# 1. Trading Agent
Class to implement a policy gradient trading agent, who is in charge of finding a policy which maximizes the reward of the portfolio. The agent is a NN whose output is the weight vector $\vec{w}$ or action.


## 1.1 Portolio features:
The portfolio features are the tensors that characterize the portfolio:

* Relative price tensor $X_t$: Composed by the relative price vectors of the 3 features: 

$\text{[closing(0:t-1)/opening price(0:t-1), high(0:t-1))/opening price(0:t-1), low(0:t-1))/opening price(0:t-1)]}$

where the shape is $[Bathces, f, m]$, where f are the features, and m the non cash assets.

* Relative price vector ($y_t$): Fluctuation of the prices of the assets during the t session ($open(t+1)/open(t)\approx cose(t)/open(t)$). Shape $[Batches, 1+m]$. It is a rank 2 tensor, and it can be seen as a vector (rank 1 tensor) for each sample/period t in the batch.

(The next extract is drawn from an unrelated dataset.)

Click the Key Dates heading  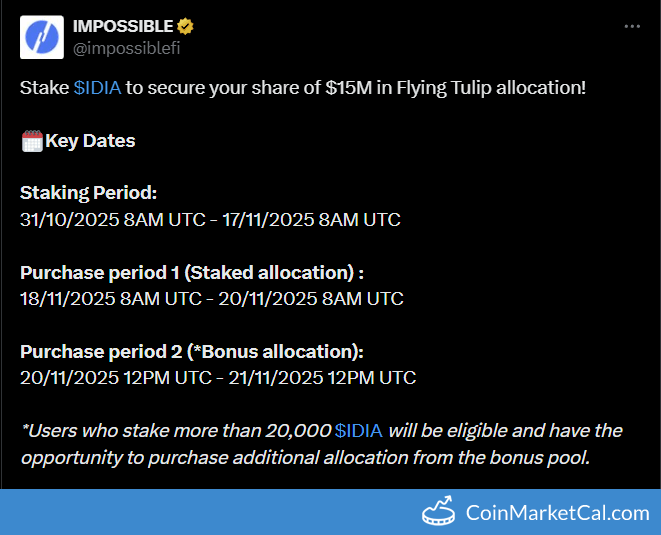click(x=90, y=141)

* W_previous ($w'_{t-1}$): is the portfolio weight vector at the end of the previous trading period. It is given by:
$$w'_{t-1} = \frac{\vec{y}_{t-1}\vec{w}_{t-1}}{\sum_{i=1}^m y_{t-1,i}\cdot w_{t-1,i}};\; \mathrm{Shape}\; [Batches, 1+m]$$

The transaction costs are given by rearranging the assets in the portfolio (buying or selling them) to go from $w'_{t-1}$ to $w_t$ which is the action the agent took for the actual period.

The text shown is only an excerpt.